The first day of the COP 22 conference in Marrakesh, Morocco has been an overwhelming rollercoaster of emotions. I started the day with a mix of pure excitement, as well as a feeling of hopelessness due to the election results that had come out the previous day. These two feelings battled inside me the entire bus ride to the conference, it was not until I stepped out of the bus and saw where I would be spending the majority of my next two weeks that pure excitement took over. After I made it through security and getting my prized blue zone badge I was immediately blown away by the utter chaos that soon engulfed me. It was as if I were a small stone in a raging river. People rushed passed me all on their way to conference sessions or to different engagements all geared toward addressing climate change, our generation’s most daunting problem. It was beautiful. The first feeling I had after getting over the original shock of it all was a sense of togetherness. Not in the way that everyone there was open and ready to talk to me. But in the way of people from virtually every country in the world coming together to work toward the same goal – mitigating climate change. That feeling was eye opening. I think there are so many times that people who are fighting climate change feel utterly alone, surrounded by discouraging news increasing greenhouse gases and the negative impacts of climate change. What we forget is that there are masses of people fighting along side us ready to help when we fall.
Even with that great feeling of being a part of a unified force fresh in my mind, I was soon brought back down to earth when talking to people about the multi-faceted dimensions of the climate change issue, and what impact the election of the new United States President will have. I had known going into the conference that the election would be a highly talked about subject. But I was not prepared for the extent it would be discussed. The election news dominated conversations I was having with people from around the world - from India to California and everywhere in-between. No matter where they were from the feeling of raw disappointment was universal. Not only was talk of the election heard in the exhibit areas, it spread into the conferences sessions being held. One example of this is from a session I attended on fossil fuels. The man introducing the slides started by apologizing to the audience because, due to the election, the goals on his slides were now unreachable for the moment. It was there that my emotional roller coaster had left me extremely frustrated. I know the election results reflect valid concerns, but I just could not understand how the United States could elect a president that not only does not believe in climate change. His proposed policies are a significant threat to the Paris Agreement as well as to the hard work of many combating climate change.

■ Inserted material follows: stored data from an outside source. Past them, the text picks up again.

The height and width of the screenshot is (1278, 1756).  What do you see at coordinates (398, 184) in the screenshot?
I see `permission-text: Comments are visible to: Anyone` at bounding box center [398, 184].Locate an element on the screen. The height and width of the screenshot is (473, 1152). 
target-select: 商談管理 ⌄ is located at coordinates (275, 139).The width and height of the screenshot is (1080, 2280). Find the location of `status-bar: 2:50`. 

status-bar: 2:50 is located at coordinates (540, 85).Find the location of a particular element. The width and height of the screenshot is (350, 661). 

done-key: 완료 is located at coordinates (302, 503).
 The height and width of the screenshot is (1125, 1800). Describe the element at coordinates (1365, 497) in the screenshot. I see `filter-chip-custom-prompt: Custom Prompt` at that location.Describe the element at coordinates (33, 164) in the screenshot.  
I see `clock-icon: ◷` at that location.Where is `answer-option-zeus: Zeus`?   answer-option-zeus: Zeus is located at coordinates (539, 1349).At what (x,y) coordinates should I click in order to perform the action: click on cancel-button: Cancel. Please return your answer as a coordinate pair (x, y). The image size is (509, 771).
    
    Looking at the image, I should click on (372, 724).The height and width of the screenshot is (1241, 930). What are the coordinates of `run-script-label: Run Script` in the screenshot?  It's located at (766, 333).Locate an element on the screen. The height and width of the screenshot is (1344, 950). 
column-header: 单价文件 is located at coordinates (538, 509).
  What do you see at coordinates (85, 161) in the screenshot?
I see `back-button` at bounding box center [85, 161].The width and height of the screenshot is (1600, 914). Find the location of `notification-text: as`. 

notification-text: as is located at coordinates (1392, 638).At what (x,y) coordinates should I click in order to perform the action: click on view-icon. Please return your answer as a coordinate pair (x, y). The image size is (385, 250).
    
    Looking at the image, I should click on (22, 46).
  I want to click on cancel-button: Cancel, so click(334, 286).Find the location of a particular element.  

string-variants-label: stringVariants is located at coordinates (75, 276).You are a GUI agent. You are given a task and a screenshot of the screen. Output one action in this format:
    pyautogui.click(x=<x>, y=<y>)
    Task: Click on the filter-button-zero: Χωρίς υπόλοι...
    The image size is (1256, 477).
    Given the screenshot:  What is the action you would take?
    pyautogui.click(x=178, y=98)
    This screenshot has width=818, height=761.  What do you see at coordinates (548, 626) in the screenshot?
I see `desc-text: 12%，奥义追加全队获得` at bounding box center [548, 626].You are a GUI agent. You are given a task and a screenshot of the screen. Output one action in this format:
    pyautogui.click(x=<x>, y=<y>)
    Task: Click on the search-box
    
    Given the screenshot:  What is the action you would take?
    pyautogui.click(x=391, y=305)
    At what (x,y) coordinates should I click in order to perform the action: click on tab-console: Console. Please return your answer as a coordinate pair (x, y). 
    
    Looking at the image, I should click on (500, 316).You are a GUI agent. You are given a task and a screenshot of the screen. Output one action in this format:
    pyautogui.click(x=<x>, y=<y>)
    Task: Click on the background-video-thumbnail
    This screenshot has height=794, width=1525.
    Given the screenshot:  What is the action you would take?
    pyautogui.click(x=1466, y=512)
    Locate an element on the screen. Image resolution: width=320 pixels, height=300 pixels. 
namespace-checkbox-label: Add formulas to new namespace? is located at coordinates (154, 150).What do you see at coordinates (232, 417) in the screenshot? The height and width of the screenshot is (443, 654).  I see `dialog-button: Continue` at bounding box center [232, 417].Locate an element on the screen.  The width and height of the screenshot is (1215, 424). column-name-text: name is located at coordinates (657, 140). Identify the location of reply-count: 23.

Throughout the day the rollercoaster of emotions took me many different places. Where it dropped me off at the end of day one was at a place filled with hope. Finally I could put a face on all the people fighting for the health of the world. Finally I could see for myself what new mechanisms and inventions are being created for the fight against climate change. Finally I could see what the world is trying to do to combat climate change, regardless of the current realities of American politics. These feelings of “finally” are not only providing hope, they provide motivation for me moving forward.